• PROBLEM DETAILS:
Output exactly the lines that run from the line with "Close the 管理人员进出时间表" to the end of the material, both ends included, and no other lines.

• INPUT FOR THIS TASK:

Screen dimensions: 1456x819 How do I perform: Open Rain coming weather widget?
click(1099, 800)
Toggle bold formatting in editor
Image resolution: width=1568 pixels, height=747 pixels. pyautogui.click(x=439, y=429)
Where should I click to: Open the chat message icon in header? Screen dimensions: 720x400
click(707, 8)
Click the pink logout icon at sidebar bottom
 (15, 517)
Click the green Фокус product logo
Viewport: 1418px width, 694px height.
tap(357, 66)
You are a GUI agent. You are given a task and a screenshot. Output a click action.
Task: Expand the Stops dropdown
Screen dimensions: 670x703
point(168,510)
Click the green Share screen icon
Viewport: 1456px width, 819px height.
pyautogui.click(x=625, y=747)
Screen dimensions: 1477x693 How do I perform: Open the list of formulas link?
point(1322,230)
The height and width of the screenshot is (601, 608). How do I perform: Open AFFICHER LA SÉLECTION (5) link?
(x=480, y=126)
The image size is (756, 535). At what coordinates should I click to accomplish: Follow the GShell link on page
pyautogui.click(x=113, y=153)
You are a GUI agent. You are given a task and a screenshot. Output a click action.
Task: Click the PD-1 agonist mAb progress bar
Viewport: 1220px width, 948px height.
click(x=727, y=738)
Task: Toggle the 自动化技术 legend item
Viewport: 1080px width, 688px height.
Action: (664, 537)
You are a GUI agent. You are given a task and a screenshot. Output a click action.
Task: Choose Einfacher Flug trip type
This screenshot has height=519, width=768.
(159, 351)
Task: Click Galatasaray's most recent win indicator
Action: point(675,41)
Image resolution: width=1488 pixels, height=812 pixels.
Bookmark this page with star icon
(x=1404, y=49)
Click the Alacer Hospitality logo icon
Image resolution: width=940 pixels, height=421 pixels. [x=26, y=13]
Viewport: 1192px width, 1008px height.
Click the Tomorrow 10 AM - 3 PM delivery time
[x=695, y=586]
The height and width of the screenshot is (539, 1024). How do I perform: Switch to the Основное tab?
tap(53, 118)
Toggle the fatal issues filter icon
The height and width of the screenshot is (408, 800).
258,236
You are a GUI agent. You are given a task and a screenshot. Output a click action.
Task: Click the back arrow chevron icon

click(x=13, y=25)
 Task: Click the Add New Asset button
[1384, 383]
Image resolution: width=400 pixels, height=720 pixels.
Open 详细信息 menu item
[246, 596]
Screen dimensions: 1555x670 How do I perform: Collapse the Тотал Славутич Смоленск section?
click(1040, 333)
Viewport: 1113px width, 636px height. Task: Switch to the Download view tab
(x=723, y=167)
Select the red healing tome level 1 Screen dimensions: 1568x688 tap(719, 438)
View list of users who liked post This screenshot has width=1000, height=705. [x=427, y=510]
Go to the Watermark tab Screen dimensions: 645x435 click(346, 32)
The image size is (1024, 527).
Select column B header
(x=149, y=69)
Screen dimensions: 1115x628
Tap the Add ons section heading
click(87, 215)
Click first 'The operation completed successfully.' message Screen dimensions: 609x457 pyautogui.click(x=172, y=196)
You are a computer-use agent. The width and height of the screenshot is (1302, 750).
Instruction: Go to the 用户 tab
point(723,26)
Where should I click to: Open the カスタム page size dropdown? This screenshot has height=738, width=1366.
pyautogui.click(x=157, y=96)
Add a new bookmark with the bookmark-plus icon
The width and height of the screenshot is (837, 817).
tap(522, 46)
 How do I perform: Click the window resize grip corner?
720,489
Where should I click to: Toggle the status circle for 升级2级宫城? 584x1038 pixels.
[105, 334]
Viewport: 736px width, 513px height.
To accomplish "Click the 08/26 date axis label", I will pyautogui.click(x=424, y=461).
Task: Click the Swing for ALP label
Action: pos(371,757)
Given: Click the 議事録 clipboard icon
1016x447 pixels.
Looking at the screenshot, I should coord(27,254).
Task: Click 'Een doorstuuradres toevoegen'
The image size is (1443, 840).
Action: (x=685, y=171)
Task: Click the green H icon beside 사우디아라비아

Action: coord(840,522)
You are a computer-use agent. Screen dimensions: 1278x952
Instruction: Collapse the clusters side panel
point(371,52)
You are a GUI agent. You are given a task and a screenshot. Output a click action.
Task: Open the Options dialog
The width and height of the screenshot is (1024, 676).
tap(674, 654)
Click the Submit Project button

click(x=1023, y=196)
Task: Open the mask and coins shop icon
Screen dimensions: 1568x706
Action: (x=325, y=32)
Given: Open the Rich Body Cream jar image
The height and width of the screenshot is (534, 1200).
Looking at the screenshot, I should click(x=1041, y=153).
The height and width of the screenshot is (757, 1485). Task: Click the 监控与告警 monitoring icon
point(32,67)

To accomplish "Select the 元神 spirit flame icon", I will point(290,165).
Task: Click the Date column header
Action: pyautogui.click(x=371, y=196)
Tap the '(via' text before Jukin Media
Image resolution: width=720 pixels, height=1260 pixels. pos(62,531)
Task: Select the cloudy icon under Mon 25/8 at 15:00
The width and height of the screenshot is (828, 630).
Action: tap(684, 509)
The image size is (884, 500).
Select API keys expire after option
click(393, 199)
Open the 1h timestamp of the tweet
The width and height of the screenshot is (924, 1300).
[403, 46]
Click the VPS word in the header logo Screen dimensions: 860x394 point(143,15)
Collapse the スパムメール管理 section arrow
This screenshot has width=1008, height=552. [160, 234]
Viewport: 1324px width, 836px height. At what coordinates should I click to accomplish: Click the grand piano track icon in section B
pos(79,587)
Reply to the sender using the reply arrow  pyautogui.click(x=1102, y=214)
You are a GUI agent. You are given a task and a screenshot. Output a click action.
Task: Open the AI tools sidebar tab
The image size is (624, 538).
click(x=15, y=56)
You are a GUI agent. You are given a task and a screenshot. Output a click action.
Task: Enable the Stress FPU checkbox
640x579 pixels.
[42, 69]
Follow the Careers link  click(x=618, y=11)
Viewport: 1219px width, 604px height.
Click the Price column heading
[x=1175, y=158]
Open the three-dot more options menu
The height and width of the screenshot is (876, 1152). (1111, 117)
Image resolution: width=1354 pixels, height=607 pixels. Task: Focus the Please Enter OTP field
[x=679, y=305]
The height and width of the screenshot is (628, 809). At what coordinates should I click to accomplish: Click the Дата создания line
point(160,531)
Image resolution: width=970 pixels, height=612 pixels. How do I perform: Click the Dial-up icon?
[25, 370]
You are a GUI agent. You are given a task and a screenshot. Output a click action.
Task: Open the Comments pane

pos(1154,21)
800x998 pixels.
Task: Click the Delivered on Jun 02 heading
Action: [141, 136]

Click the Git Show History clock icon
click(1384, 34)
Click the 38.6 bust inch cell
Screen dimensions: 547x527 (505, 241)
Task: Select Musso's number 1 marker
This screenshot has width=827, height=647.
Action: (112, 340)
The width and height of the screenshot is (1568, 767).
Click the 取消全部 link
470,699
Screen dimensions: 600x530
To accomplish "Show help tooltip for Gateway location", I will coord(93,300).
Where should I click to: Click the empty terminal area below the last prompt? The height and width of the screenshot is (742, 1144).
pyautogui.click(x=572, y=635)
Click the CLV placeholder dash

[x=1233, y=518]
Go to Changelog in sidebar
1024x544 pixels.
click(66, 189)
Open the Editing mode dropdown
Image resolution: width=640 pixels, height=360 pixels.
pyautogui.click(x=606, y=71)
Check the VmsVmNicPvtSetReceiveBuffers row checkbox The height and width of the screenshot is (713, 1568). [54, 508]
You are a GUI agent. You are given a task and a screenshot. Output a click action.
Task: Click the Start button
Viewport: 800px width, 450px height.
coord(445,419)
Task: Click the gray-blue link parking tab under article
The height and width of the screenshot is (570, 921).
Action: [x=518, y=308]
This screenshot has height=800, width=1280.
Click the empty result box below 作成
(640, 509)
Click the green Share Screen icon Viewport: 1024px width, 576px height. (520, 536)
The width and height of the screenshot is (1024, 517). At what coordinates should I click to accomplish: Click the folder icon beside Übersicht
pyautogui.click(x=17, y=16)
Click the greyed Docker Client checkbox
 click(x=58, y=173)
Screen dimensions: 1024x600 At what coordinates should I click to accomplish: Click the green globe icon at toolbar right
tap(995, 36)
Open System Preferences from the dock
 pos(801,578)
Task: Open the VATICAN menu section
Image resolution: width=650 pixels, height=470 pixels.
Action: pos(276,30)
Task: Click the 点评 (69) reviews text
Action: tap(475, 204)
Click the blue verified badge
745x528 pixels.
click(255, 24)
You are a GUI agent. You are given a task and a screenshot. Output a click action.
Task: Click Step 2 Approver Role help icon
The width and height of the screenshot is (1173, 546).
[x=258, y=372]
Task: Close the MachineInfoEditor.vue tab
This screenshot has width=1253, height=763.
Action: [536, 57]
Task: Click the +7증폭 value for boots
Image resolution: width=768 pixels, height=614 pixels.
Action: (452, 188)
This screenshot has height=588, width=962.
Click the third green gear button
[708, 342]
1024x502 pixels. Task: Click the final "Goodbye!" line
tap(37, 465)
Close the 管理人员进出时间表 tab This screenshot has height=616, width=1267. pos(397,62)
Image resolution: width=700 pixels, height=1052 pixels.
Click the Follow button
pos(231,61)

• OUTPUT:
Close the 管理人员进出时间表 tab This screenshot has height=616, width=1267. pos(397,62)
Image resolution: width=700 pixels, height=1052 pixels.
Click the Follow button
pos(231,61)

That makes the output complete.